→ TREŚĆ ZADANIA: Zwróć cały poniższy materiał wiersz po wierszu, bez żadnych zmian.

── MATERIAŁ ŹRÓDŁOWY

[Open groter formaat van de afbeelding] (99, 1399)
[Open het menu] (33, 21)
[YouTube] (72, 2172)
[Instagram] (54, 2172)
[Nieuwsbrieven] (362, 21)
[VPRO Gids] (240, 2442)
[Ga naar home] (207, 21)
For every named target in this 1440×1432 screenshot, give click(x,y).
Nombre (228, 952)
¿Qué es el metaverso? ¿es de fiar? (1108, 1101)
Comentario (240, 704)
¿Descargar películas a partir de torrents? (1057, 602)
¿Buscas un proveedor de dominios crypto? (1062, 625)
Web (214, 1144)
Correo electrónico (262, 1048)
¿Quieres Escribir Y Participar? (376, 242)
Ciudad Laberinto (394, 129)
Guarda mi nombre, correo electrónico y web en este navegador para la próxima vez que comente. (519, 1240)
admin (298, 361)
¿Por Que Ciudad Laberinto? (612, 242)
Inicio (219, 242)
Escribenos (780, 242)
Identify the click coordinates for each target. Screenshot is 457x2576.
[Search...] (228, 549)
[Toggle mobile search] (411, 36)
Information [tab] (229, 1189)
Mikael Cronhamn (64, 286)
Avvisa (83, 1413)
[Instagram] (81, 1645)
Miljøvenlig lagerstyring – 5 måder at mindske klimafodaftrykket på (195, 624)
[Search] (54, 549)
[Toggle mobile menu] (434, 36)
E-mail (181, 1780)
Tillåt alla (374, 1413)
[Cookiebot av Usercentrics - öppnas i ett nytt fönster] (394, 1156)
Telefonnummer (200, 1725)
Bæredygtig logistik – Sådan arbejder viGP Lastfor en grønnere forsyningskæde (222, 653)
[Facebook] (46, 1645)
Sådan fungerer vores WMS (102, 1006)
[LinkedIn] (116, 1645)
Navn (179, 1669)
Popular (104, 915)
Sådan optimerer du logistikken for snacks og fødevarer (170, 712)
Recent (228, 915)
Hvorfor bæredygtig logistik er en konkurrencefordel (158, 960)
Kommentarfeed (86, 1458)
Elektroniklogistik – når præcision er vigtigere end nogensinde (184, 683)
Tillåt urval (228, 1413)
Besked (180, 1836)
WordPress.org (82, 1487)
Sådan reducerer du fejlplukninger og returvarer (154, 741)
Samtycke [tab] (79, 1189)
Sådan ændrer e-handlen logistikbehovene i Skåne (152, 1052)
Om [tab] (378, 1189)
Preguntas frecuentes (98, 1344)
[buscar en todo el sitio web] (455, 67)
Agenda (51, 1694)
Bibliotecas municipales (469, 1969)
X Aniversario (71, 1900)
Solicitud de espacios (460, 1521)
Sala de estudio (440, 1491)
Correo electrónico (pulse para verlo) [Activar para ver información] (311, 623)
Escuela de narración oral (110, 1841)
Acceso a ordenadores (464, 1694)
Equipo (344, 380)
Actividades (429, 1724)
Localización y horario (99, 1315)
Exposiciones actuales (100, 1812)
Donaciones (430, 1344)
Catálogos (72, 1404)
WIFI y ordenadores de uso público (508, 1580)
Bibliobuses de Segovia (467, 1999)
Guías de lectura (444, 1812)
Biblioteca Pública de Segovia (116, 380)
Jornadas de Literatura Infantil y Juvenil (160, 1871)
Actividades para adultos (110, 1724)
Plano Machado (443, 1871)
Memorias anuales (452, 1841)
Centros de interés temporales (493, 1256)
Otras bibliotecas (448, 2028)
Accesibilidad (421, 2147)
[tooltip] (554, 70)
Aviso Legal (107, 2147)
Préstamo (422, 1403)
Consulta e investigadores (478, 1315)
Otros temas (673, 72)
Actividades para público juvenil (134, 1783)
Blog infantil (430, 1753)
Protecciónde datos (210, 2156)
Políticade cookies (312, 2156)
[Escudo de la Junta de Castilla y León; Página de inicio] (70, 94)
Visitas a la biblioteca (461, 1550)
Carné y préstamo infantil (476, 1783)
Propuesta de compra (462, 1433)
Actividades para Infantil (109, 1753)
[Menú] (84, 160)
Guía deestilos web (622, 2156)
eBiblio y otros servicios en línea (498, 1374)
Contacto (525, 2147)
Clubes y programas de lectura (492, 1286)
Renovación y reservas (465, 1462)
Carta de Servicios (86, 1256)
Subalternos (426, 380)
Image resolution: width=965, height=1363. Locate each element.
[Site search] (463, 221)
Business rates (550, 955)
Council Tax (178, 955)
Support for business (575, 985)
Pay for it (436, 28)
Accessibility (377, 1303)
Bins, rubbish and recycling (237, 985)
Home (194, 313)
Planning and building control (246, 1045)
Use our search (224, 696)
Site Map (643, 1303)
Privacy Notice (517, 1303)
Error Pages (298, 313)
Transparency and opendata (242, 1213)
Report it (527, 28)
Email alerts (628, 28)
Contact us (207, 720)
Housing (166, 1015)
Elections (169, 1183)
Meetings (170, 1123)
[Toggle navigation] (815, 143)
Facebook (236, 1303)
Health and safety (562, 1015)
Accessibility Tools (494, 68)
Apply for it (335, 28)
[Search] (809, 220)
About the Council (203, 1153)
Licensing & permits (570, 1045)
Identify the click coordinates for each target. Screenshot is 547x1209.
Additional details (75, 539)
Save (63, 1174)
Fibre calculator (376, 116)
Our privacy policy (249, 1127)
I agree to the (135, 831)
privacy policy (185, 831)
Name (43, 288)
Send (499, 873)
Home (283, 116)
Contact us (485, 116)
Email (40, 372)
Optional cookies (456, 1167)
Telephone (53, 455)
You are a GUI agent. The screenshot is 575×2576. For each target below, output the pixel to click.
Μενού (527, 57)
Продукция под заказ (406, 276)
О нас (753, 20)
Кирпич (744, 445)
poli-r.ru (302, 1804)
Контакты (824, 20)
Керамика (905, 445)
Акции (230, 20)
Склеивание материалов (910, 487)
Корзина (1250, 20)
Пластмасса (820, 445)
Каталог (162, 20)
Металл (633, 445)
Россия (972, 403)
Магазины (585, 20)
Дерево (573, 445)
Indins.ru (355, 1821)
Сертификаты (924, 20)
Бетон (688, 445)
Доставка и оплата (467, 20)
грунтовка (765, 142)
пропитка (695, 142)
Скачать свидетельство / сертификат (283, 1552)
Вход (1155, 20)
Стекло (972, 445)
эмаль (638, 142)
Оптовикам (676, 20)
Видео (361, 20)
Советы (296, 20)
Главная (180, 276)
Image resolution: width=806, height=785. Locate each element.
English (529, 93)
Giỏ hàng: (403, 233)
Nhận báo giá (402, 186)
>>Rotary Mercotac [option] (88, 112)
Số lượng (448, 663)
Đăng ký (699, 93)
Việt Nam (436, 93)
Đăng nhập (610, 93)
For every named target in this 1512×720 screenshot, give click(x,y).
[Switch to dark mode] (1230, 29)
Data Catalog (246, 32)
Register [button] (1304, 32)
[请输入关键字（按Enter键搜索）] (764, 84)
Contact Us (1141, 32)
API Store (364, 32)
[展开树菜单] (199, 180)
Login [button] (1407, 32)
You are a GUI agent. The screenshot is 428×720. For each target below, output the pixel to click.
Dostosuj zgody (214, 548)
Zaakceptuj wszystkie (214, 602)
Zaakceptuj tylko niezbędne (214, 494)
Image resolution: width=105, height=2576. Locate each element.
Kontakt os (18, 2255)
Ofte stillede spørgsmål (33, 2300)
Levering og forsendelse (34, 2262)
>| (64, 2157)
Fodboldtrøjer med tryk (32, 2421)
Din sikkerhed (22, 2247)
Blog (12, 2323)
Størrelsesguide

────

→ ROZWIĄZANIE:
[Open groter formaat van de afbeelding] (99, 1399)
[Open het menu] (33, 21)
[YouTube] (72, 2172)
[Instagram] (54, 2172)
[Nieuwsbrieven] (362, 21)
[VPRO Gids] (240, 2442)
[Ga naar home] (207, 21)
For every named target in this 1440×1432 screenshot, give click(x,y).
Nombre (228, 952)
¿Qué es el metaverso? ¿es de fiar? (1108, 1101)
Comentario (240, 704)
¿Descargar películas a partir de torrents? (1057, 602)
¿Buscas un proveedor de dominios crypto? (1062, 625)
Web (214, 1144)
Correo electrónico (262, 1048)
¿Quieres Escribir Y Participar? (376, 242)
Ciudad Laberinto (394, 129)
Guarda mi nombre, correo electrónico y web en este navegador para la próxima vez que comente. (519, 1240)
admin (298, 361)
¿Por Que Ciudad Laberinto? (612, 242)
Inicio (219, 242)
Escribenos (780, 242)
Identify the click coordinates for each target. Screenshot is 457x2576.
[Search...] (228, 549)
[Toggle mobile search] (411, 36)
Information [tab] (229, 1189)
Mikael Cronhamn (64, 286)
Avvisa (83, 1413)
[Instagram] (81, 1645)
Miljøvenlig lagerstyring – 5 måder at mindske klimafodaftrykket på (195, 624)
[Search] (54, 549)
[Toggle mobile menu] (434, 36)
E-mail (181, 1780)
Tillåt alla (374, 1413)
[Cookiebot av Usercentrics - öppnas i ett nytt fönster] (394, 1156)
Telefonnummer (200, 1725)
Bæredygtig logistik – Sådan arbejder viGP Lastfor en grønnere forsyningskæde (222, 653)
[Facebook] (46, 1645)
Sådan fungerer vores WMS (102, 1006)
[LinkedIn] (116, 1645)
Navn (179, 1669)
Popular (104, 915)
Sådan optimerer du logistikken for snacks og fødevarer (170, 712)
Recent (228, 915)
Hvorfor bæredygtig logistik er en konkurrencefordel (158, 960)
Kommentarfeed (86, 1458)
Elektroniklogistik – når præcision er vigtigere end nogensinde (184, 683)
Tillåt urval (228, 1413)
Besked (180, 1836)
WordPress.org (82, 1487)
Sådan reducerer du fejlplukninger og returvarer (154, 741)
Samtycke [tab] (79, 1189)
Sådan ændrer e-handlen logistikbehovene i Skåne (152, 1052)
Om [tab] (378, 1189)
Preguntas frecuentes (98, 1344)
[buscar en todo el sitio web] (455, 67)
Agenda (51, 1694)
Bibliotecas municipales (469, 1969)
X Aniversario (71, 1900)
Solicitud de espacios (460, 1521)
Sala de estudio (440, 1491)
Correo electrónico (pulse para verlo) [Activar para ver información] (311, 623)
Escuela de narración oral (110, 1841)
Acceso a ordenadores (464, 1694)
Equipo (344, 380)
Actividades (429, 1724)
Localización y horario (99, 1315)
Exposiciones actuales (100, 1812)
Donaciones (430, 1344)
Catálogos (72, 1404)
WIFI y ordenadores de uso público (508, 1580)
Bibliobuses de Segovia (467, 1999)
Guías de lectura (444, 1812)
Biblioteca Pública de Segovia (116, 380)
Jornadas de Literatura Infantil y Juvenil (160, 1871)
Actividades para adultos (110, 1724)
Plano Machado (443, 1871)
Memorias anuales (452, 1841)
Centros de interés temporales (493, 1256)
Otras bibliotecas (448, 2028)
Accesibilidad (421, 2147)
[tooltip] (554, 70)
Aviso Legal (107, 2147)
Préstamo (422, 1403)
Consulta e investigadores (478, 1315)
Otros temas (673, 72)
Actividades para público juvenil (134, 1783)
Blog infantil (430, 1753)
Protecciónde datos (210, 2156)
Políticade cookies (312, 2156)
[Escudo de la Junta de Castilla y León; Página de inicio] (70, 94)
Visitas a la biblioteca (461, 1550)
Carné y préstamo infantil (476, 1783)
Propuesta de compra (462, 1433)
Actividades para Infantil (109, 1753)
[Menú] (84, 160)
Guía deestilos web (622, 2156)
eBiblio y otros servicios en línea (498, 1374)
Contacto (525, 2147)
Clubes y programas de lectura (492, 1286)
Renovación y reservas (465, 1462)
Carta de Servicios (86, 1256)
Subalternos (426, 380)
Image resolution: width=965, height=1363. Locate each element.
[Site search] (463, 221)
Business rates (550, 955)
Council Tax (178, 955)
Support for business (575, 985)
Pay for it (436, 28)
Accessibility (377, 1303)
Bins, rubbish and recycling (237, 985)
Home (194, 313)
Planning and building control (246, 1045)
Use our search (224, 696)
Site Map (643, 1303)
Privacy Notice (517, 1303)
Error Pages (298, 313)
Transparency and opendata (242, 1213)
Report it (527, 28)
Email alerts (628, 28)
Contact us (207, 720)
Housing (166, 1015)
Elections (169, 1183)
Meetings (170, 1123)
[Toggle navigation] (815, 143)
Facebook (236, 1303)
Health and safety (562, 1015)
Accessibility Tools (494, 68)
Apply for it (335, 28)
[Search] (809, 220)
About the Council (203, 1153)
Licensing & permits (570, 1045)
Identify the click coordinates for each target. Screenshot is 547x1209.
Additional details (75, 539)
Save (63, 1174)
Fibre calculator (376, 116)
Our privacy policy (249, 1127)
I agree to the (135, 831)
privacy policy (185, 831)
Name (43, 288)
Send (499, 873)
Home (283, 116)
Contact us (485, 116)
Email (40, 372)
Optional cookies (456, 1167)
Telephone (53, 455)
You are a GUI agent. The screenshot is 575×2576. For each target below, output the pixel to click.
Μενού (527, 57)
Продукция под заказ (406, 276)
О нас (753, 20)
Кирпич (744, 445)
poli-r.ru (302, 1804)
Контакты (824, 20)
Керамика (905, 445)
Акции (230, 20)
Склеивание материалов (910, 487)
Корзина (1250, 20)
Пластмасса (820, 445)
Каталог (162, 20)
Металл (633, 445)
Россия (972, 403)
Магазины (585, 20)
Дерево (573, 445)
Indins.ru (355, 1821)
Сертификаты (924, 20)
Бетон (688, 445)
Доставка и оплата (467, 20)
грунтовка (765, 142)
пропитка (695, 142)
Скачать свидетельство / сертификат (283, 1552)
Вход (1155, 20)
Стекло (972, 445)
эмаль (638, 142)
Оптовикам (676, 20)
Видео (361, 20)
Советы (296, 20)
Главная (180, 276)
Image resolution: width=806, height=785. Locate each element.
English (529, 93)
Giỏ hàng: (403, 233)
Nhận báo giá (402, 186)
>>Rotary Mercotac [option] (88, 112)
Số lượng (448, 663)
Đăng ký (699, 93)
Việt Nam (436, 93)
Đăng nhập (610, 93)
For every named target in this 1512×720 screenshot, give click(x,y).
[Switch to dark mode] (1230, 29)
Data Catalog (246, 32)
Register [button] (1304, 32)
[请输入关键字（按Enter键搜索）] (764, 84)
Contact Us (1141, 32)
API Store (364, 32)
[展开树菜单] (199, 180)
Login [button] (1407, 32)
You are a GUI agent. The screenshot is 428×720. For each target below, output the pixel to click.
Dostosuj zgody (214, 548)
Zaakceptuj wszystkie (214, 602)
Zaakceptuj tylko niezbędne (214, 494)
Image resolution: width=105, height=2576. Locate each element.
Kontakt os (18, 2255)
Ofte stillede spørgsmål (33, 2300)
Levering og forsendelse (34, 2262)
>| (64, 2157)
Fodboldtrøjer med tryk (32, 2421)
Din sikkerhed (22, 2247)
Blog (12, 2323)
Størrelsesguide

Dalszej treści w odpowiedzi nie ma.